Email encryption provider, DataMotion, has released results of its second annual survey on corporate email and file transfer habits. Among the findings is a far-reaching communications disconnect between IT management and non-IT employees on security and compliance policies. Results also showed a disturbing percentage in IT management taking compliance risks. Additionally, the survey looked at such critical areas as the use of free consumer-type file transfer tools and corporate email on mobile devices. The survey polled more than 400 IT and business decision-makers, focusing on industries that deal with sensitive data and compliance regulations such as financial services, health care and government.
Click through for results from a survey on corporate email and file transfer habits from DataMotion.
IT managers face communications disconnect.
A telling sign of disconnect is the confidence respondents had in their company’s ability to pass a compliance audit: Non-IT employees are much more confident (65.2 percent are “very” confident) than those in IT management (46.6 percent). Both IT and non-IT respondents overwhelmingly said their companies have a process for updating and communicating security and compliance policies for transferring files electronically. Yet, a larger percentage of non-IT personnel (75.5 percent) versus IT management (61.9 percent) believe employees/coworkers fully understand these policies. While IT management takes a dimmer view on comprehension, on average, roughly one in three respondents felt employees/coworkers do not fully understand these policies. Also, 51.6 percent of IT management said free consumer-type file transfer services are forbidden at their companies – yet only 24 percent of non-IT workers agreed.
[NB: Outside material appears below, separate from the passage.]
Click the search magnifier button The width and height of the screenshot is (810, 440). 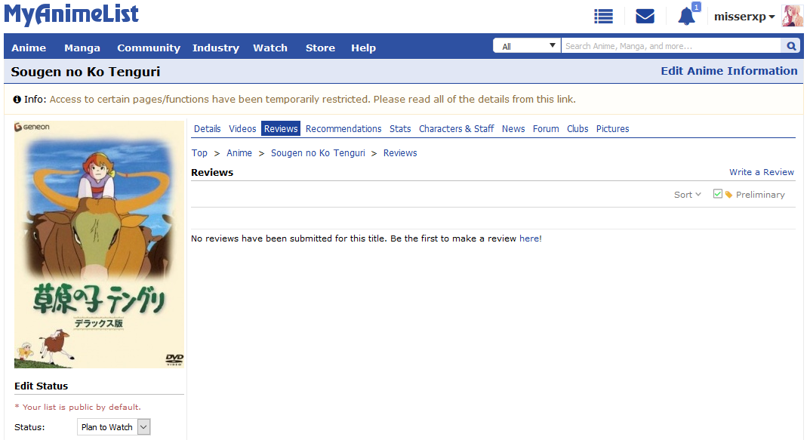click(791, 46)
Email encryption and mobile devices.
Although 94.2 percent of IT management said mobile devices for corporate email are allowed, only 62 percent of non-IT personnel agreed – yet most still use these. Among organizations with email encryption capabilities, 44.4 percent still lack the ability to send and receive encrypted email from their mobile email client. Overall, only 44 percent of respondents said their company has a BYOD policy, even as 86.7 percent of these same organizations permit the use of mobile devices for email. And while 56.1 percent of IT management said they have a BYOD policy in place, 74.9 percent of non-IT employees say they either don’t or are unsure, another clear indication that policies are not being effectively communicated.
Signs of improvement
Of those surveyed, 71.7 percent said they now have email encryption capabilities, a 6.2 percent increase over 2012 survey results. Confidence in compliance has grown as well: 48.1 percent feeling “very” confident their company would pass a compliance audit, compared to 37.5 percent a year ago. Of the 80.9 percent of respondents who said their company has security and compliance policies for transferring files electronically, 59 percent described enforcement as “very aggressive,” a nearly 12 percent increase over 2012.
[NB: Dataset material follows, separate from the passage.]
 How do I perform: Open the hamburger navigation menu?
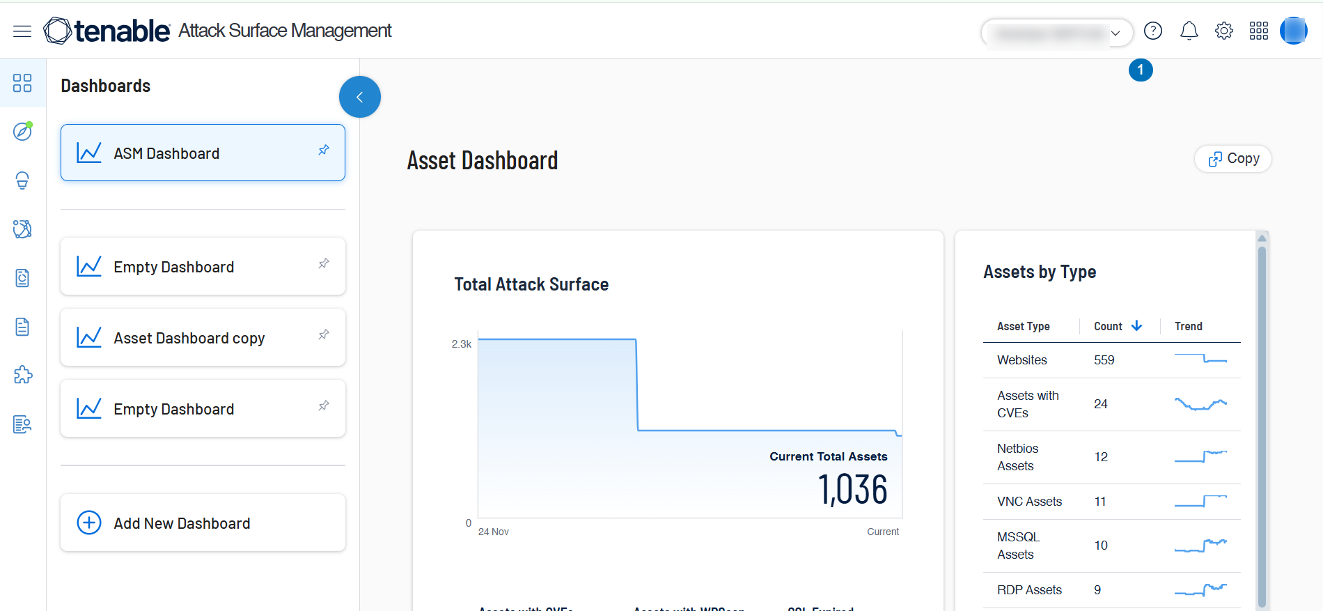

Still, serious risk-taking continues.
Despite improvements, 79.5 percent of respondents believe employees/coworkers routinely or occasionally violate security and compliance policies for transferring files electronically. When asked about their approach to compliance, more than one in five in IT management (22.3 percent) said about their company, “we take risks because we don’t have the resources to be totally compliant.” Nearly two in three (62.6 percent) in IT management said policy filtering, used to monitor the content of outbound email and file attachments for compliance purposes, causes problems with false positives. Nearly a quarter (24.2 percent) admit to having gone as far as to turn off their policy-based filtering.
Health care surprises, but gaps persist.
Health care, often considered slow to adopt new technology measures, is making strong gains. When asked if their company has security and compliance policies for transferring files electronically, health care was well above average, with 90.4 percent saying “yes.” When asked if employees/co-workers have the capability to encrypt email, health care was ahead with 84.8 percent saying “yes.”
Despite improvements, problems persist. Roughly one in three health care respondents felt employees/co-workers do not fully understand policies, with three in four feeling employees/co-workers “routinely” or “occasionally” violate these. While 87.7 percent said their company permits use of mobile devices for email, 40.3 percent report no BYOD policy and 11.7 percent are unsure. And, more than a quarter have used, or recommended others use, free consumer-type file transfer services, with 30.5 percent saying their company doesn’t forbid use of these services.
What to do?
According to DataMotion CTO Bob Janacek; “There’s always a demand for new tools such as email on mobile devices, companies and employees look for better ways to get the job done. The challenge is to provide encryption and filtering tools that are easy for people to use, and dependable so they don’t get disabled. IT also has to keep pace, which is why the communications disconnect with non-IT employees, and risks being taken, require immediate attention. Also, regulatory developments in many industries have expanded; companies not previously impacted, might be now. C-level executives should take notice of these findings. Hopefully, this will help businesses anticipate and overcome issues, especially in an age where security and compliance can dramatically impact the bottom line.”